TLV1570 (TI) Serial 10-bit analog/digital converter takes 1.25 million samples/s at 5 V, or 625 ksamples/s at 3 V; with eight-channel input multiplexer. Price: $3.70/1,000; Production: Now; Call TI at 800.477.8924

S2060 (AMCC) CMOS transmitter and receiver for Gigabit Ethernet operates at 1.25 Gbit/s and is pin-compatible with bipolar S2052, dissipating 600 mW. Price: $11/100; Production: Now; Call AMCC at 619.450.9333.

S2070, S2075 (AMCC) Fibre Channel transceiver ('70) and bit-stream monitor with repeater ('75) support transmission rate to 1,062 Mbit/s. Price: $11.50/100; Production: Now; Call AMCC at 619.450.9333.

AT49F512 (Atmel) Flash memory has 512-kbit capacity, organized as 64Kx8, with 8K boot block and 56K main block; 70-ns access time. Price: $2.20/1,000; Production: Now; Call Atmel at 408.441.0311.

AT49F516 (Atmel) Flash memory has 512-kbit capacity, organized as 32Kx16, with 8K boot block and 56K main block; 70-ns access time. Price: $2.50/1,000; Production: Now; Call Atmel at 408.441.0311.

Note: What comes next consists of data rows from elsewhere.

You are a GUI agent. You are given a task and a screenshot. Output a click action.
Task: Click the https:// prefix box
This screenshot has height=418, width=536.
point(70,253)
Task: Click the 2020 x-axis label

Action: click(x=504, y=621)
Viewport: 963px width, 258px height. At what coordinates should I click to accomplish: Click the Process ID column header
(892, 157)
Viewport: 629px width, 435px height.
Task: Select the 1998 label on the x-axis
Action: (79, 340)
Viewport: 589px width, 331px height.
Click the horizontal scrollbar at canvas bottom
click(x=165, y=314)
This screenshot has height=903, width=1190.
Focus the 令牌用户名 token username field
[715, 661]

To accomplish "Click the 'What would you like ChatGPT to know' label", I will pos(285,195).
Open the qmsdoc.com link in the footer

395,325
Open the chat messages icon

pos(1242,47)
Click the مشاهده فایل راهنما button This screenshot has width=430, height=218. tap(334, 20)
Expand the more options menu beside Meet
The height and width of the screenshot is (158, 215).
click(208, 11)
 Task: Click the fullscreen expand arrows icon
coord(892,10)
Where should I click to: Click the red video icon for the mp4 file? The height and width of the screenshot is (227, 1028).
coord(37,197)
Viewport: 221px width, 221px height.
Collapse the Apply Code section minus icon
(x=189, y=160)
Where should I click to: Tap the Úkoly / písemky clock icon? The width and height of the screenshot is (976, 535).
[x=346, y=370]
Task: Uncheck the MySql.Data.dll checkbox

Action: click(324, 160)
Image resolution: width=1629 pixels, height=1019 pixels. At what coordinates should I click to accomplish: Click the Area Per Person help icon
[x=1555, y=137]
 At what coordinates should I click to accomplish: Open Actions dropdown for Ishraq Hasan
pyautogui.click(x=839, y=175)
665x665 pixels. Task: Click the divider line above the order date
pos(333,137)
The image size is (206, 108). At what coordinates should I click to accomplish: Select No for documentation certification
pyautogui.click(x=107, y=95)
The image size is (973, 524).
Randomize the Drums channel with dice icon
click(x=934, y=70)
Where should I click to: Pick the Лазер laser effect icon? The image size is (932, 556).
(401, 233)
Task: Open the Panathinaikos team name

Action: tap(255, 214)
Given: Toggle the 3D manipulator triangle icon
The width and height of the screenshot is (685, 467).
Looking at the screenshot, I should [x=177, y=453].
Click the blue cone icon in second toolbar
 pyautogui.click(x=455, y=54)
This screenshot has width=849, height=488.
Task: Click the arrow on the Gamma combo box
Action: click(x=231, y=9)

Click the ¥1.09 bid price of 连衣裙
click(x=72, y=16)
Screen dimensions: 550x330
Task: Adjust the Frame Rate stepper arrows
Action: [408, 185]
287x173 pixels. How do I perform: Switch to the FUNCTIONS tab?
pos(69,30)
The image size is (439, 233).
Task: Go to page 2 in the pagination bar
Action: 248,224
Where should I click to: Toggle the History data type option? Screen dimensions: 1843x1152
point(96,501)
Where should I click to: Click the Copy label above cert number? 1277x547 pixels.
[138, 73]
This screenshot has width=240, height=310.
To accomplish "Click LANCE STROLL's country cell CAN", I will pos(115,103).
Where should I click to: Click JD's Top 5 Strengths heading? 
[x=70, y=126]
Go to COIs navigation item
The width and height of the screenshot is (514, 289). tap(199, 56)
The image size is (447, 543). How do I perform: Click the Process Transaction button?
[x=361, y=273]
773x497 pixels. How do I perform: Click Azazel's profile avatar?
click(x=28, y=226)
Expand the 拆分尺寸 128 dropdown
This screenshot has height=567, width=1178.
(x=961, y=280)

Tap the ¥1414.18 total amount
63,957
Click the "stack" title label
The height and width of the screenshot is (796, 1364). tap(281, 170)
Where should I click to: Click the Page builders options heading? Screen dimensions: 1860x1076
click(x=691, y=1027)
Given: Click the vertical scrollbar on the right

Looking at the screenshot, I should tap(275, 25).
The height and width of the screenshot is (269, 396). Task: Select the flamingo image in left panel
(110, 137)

AT49BV8192A, AT49BV008A (Atmel) Flash memory chips has 8-Mbit capacity, organized as 512Kx16 ('192) or 1Mx8 ('008), with top or bottom boot; 100-ns read time at 2.7 V. Price: $9/1,000; Production: Now; Call Atmel at 408.441.0311.

M27W512 (STMicroelectronics) One-time programmable (OTP) ROM has 80-ns access time, 2.7-V supply voltage, 15-ľA standby current, PLCC or TSOP packages. Price: $1.30/10,000; Production: Now.